Catatan : Dr. Mukhtar, S.Th.I., M.Th.I

           Lautan nan luas dan dalam seringkali menjadi simbol dalam mengilustrasikan kedalaman ilmu seseorang. Allahpun menggambarkan ilmu-Nya dalam QS:Al-Kahfi ayat 109 bak lautan tak bertepi.   Namun ada kisah menarik dari anak manusia yang memiliki ketergantungan jiwanya dengan sang pencipta, berani menggertak dan menundukkan laut di tengah berkecamuknya samudra luas membuat para penumpang itu mendekati anak manusia  seraya memohon kepadanya  " engkau adalah anak manusia yang memiliki kelebihan sebagai kekasih Allah " berdoalah agar kami semua selamat dari situasi ini " Maka anak manusia itu dengan penuh keberanian memerintahkan laut untuk berhenti mengamuk seraya berkata "berhentilah wahai laut kecil di atasmu sekarang ada lautan ilmu"  seketika itu dengan izin Allah lautanpun kembali menjadi tenang. Anak manusia itu adalah Muhyiddin Ibnu ' Arabi sang pemilik Kitab *futuhat Al-Makiyyah* yang sangat brilian itu. 
  
      Ibnu Arabi yang telah sanggup menantang samudra seakan memberi pesan bahwa betapapun luas dan dalamnya lautan, hati dan pikiran manusia jauh lebih luas dan dalam. Ibnu Qayyum mengatakan diantara yang dapat melapangkan dada adalah ilmu, sungguh dia dapat melapangkan dada bahkan lebih luas dari dunia. Hati adalah miniaturnya alam makrokosmos yang dalam dan luasnya tak terbatas. Dalam hadis qudsi Allah berfrman: " Semua petala langit dan bumi menjadi sempit untuk merangkul KU tetapi Aku bisa dirangkul dari seorang mukmin yang hatinya lapang". artinya hati manusia yang kecil bisa menjadi luas karena Tuhan berada di dalamnya. "Dalamnya laut bisa diukur dalamnya hati siapa yang tau" demikian kata pepatah.
       Dalil-dalil tentang kekuatan hati manusia tersebut menjadi penanda yang cukup jelas bahwa hati bisa menjadi luas bahkan bumi sekalipun manakala seseorang telah berhasil menempatkan Tuhan di dalam hatinya dan pikirannya yang membuat Ibnu Arabi berani menundukkan amarah lautan.

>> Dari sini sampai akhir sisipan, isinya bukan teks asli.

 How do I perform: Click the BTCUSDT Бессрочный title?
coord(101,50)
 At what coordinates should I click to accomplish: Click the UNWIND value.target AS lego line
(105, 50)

       Terlepas dari luasnya hati dibanding lautan, catatan sederhana ini bukanlah seperti lapangnya hati daripada luasnya samudra, melainkan seperti sebiji garam yang dihempaskan di tengah samudra dan luas yang mustahil sebiji garam mampu menggarami lautan. Lagi-lagi penulis wajib untuk membuat metafora bahwa catatan tak beraturan ini seperti seorang murid -salik yang tengah mencari seorang Mursyid. Bagai seorang yang haus dalam mencari sumur.
      Ungkapan dan pikiran manusia apalagi seorang murid yang tertuang  dalam bentuk  tulisan memang  tidak sesakral dengan bahasa dan pikiran seorang mursyid. Bahasa seorang mursyid adalah bahasa yang sudah melangit sedangkan bahasa seorang murid adalah bahasa yang di ukir di bumi yang penuh dengan kepalsuan dan tipu daya.  Oleh karena itu ketika seorang murid berbicara di depan gurunya sejatinya menyadari bahwa dirinya seperti *"membuang sebiji garam di tengah samudra luas"*

      Namun demikian murid boleh berprinsip bahwa  Jika seorang membuat catatan di depan guru jadihkanlah itu sebagai sesuatu yang dapat mengantarkanya  kepuasan batin tersendiri. Sebab pada prinsipnya tulis menulis adalah sebuah titian yang dapat mengantarkan pada keabadian.
      Kepuasan batin seorang penulis itu pertanda (mudah-mudahan saya tidak salah tafsir) bahwa Tuhan telah memberi restu dan Ilham kepadanya sebab pada hakikatnya yang menggerakkan pikiran manusia adalah Tuhan itu sendiri.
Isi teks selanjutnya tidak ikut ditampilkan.